No tenía ni la más remota idea de qué responderle, así que, sospecho, debí poner una cara especialmente enigmática y, por lo tanto, idónea para confirmar su tesis de que no me parecía a los demás.

– ¿Por qué sigues de pie? Ven a sentarte aquí, a mi lado, como si estuvieras en tu casa.

Hice lo que me decía. Para no parecer demasiado duro, obviamente.

Al sentarme en la cama volví a notar su perfume.

Y, luego, sus labios, que eran cálidos y frescos y suaves y sabían a cereza y a invencible juventud y a verano y a tantas cosas maravillosas de hacía mucho tiempo. Pero que ahora estaban allí, presentes y vivos.

Antes de desaparecer, escuché en la cabeza el eco de unos versos.

¿Quién es aquella que surge como la aurora,

bella como la luna, radiante como el sol,

temible como un ejército con los estandartes desplegados?

31

Cuando abrí los ojos y miré el reloj eran las nueve pasadas.

Caterina dormía profundamente, boca abajo, abrazada a una almohada; su espalda, cubierta por la sábana, se alzaba y bajaba a ritmos regulares.

Me levanté sin hacer ruido, me lavé, me vestí, le dejé una nota diciéndole que me había ido a dar un paseo y que volvería pronto, y al rato estaba en la vía del Corso.

Corría un aire tibio y agradable, la gente iba vestida de entretiempo, y mientras miraba alrededor, decidiendo dónde tomarme un café, vi a un tipo corpulento y casi calvo, con un traje sucio y raído y la corbata sin anudar, que se acercaba a mi encuentro con una sonrisa. ¿Quién diablos era?

– ¡Guido Guerrieri! ¡Qué sorpresa! ¿No me reconoces? Soy Enrico. Enrico De Bellis.

Cuando oí aquel nombre me ocurrió algo insólito. Desde los pliegues de aquel rostro deformado por los años y de las arenas movedizas del tiempo vi emerger los rasgos de actor de fotonovelas de un joven guapísimo e insulso al que había conocido veinticinco años antes.

En cuanto estuvo seguro de que le había reconocido, De Bellis me besó y me abrazó.
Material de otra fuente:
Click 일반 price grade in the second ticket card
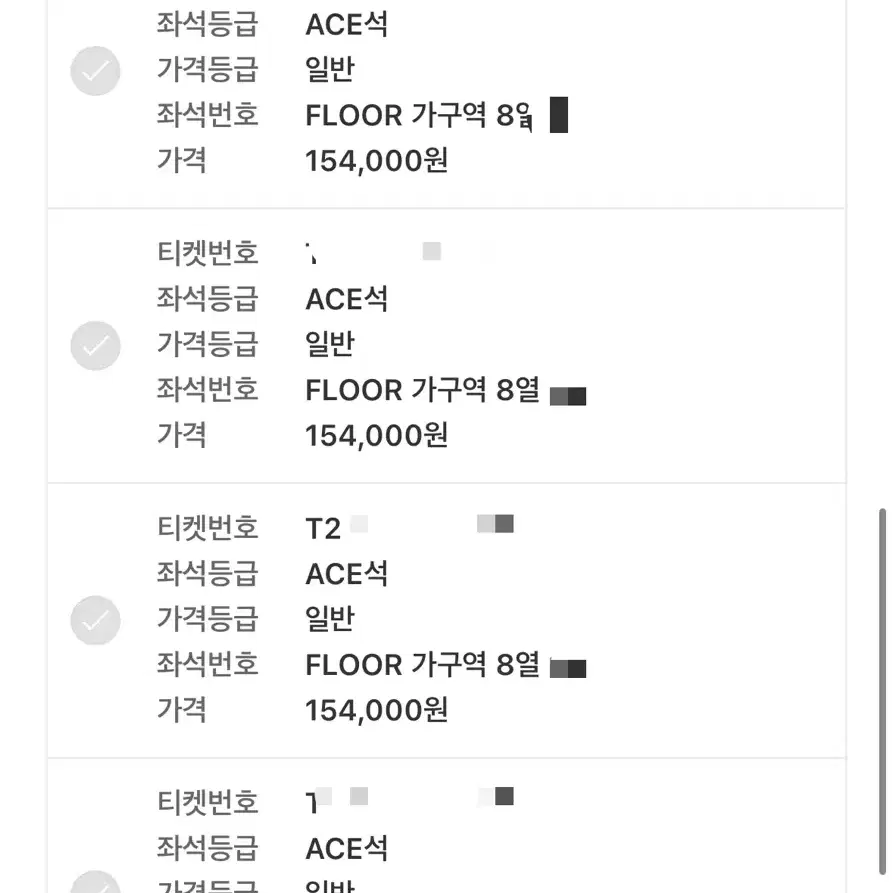The height and width of the screenshot is (893, 893). [330, 344]
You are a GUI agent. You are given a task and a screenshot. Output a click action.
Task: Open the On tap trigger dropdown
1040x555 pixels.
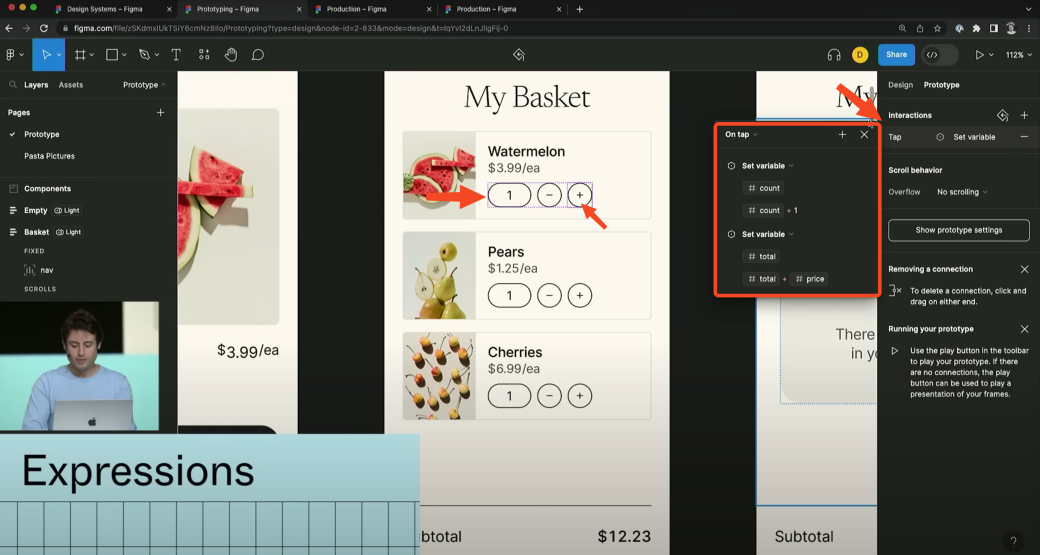coord(741,134)
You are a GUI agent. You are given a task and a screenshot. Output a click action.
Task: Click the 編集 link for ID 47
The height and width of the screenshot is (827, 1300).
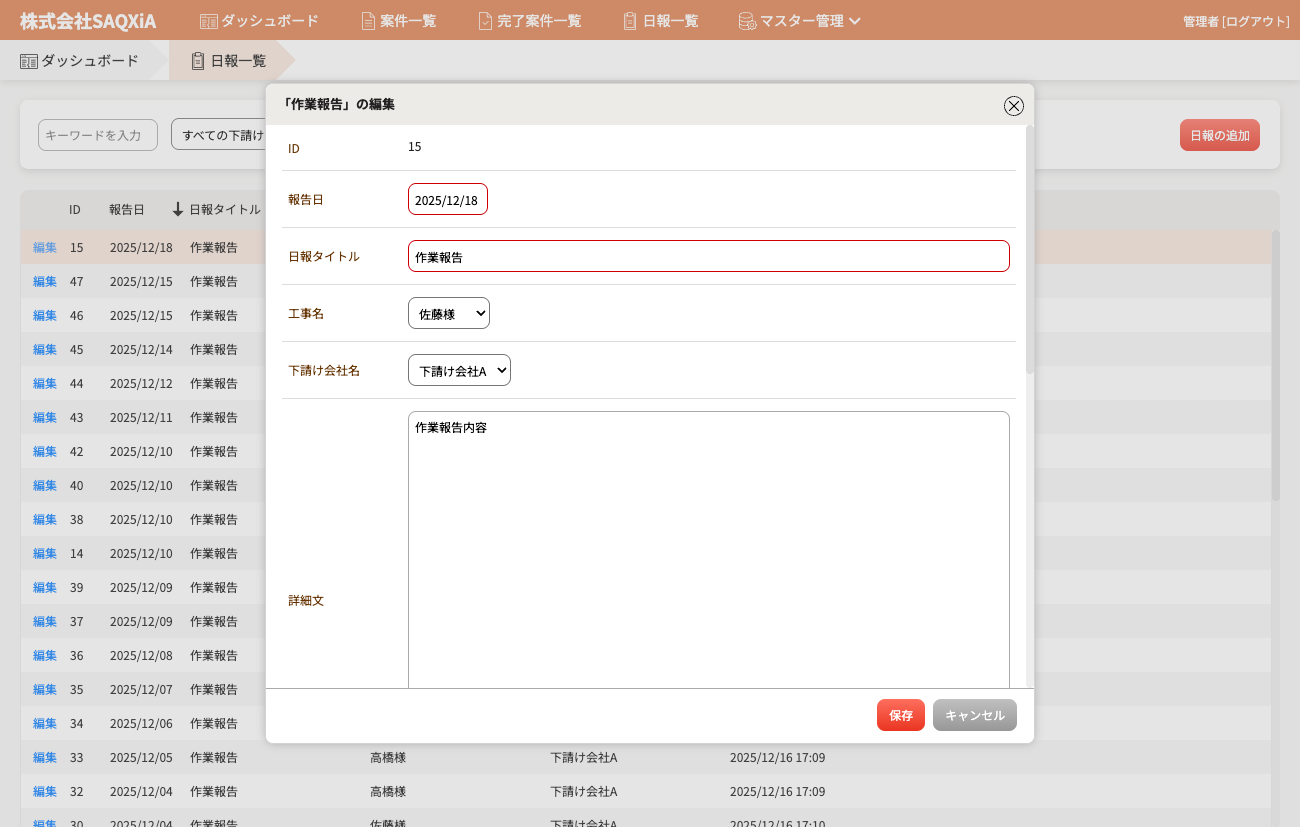[x=45, y=282]
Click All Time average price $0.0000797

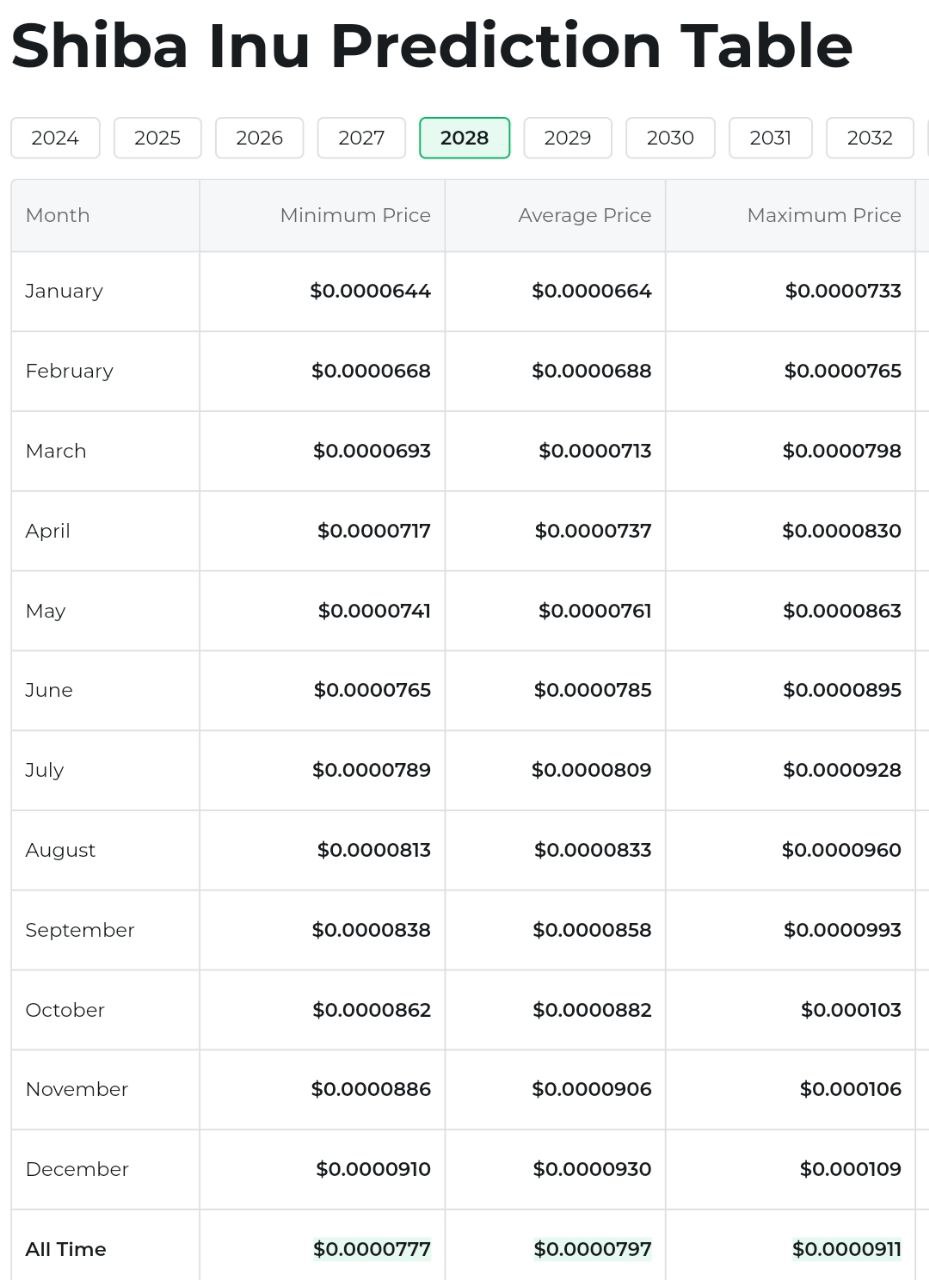coord(592,1249)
Olía a after-shave barato, a tabaco, a ropa sudada y también a alcohol. En la comisura de los labios tenía restos del café que debía haberse tomado hacía poco. El poco pelo que le quedaba le descendía, demasiado largo, por las orejas y la nuca.

– Enrico, hola -dije en cuanto me soltó. Intentaba recordar cuándo había sido la última vez que nos habíamos visto e intentaba recuperar toda la información que poseía acerca de cómo le había ido en la vida. Universidad -Derecho, claro, como la mayoría de los vagos-, abandonada tras hacer tres o cuatro exámenes, y muchos años de chapuzas más o menos peligrosas, más o menos legales. Empresas comerciales que desaparecían al poco de crearse. Cheques sin fondo. Jugueteos con créditos. Un matrimonio que terminó mal -muy mal, con un séquito de denuncias, carabinieri y juicios- con una chica rica y feúcha. Una condena por bancarrota fraudulenta, más causas penales por fraude y encubrimiento.

Había desaparecido de Bari, perseguido por una multitud de acreedores, algunos de ellos muy poco recomendables. Personajes con alias como Pierino u' criminal', Mbacola u' strozzin', Tyson. Este último apodo aludía, de una forma no precisamente velada, a los métodos con los que su titular conseguía recuperar el dinero prestado.

Había desaparecido en la nada, como sólo saben hacerlo los que viven como él. Y ahora saltaba como catapultado desde esa nada para materializarse ante mi vista, con su traje sucio y gastado y su olor a tabaco, a desaliño y a sorda, reprimida desesperación.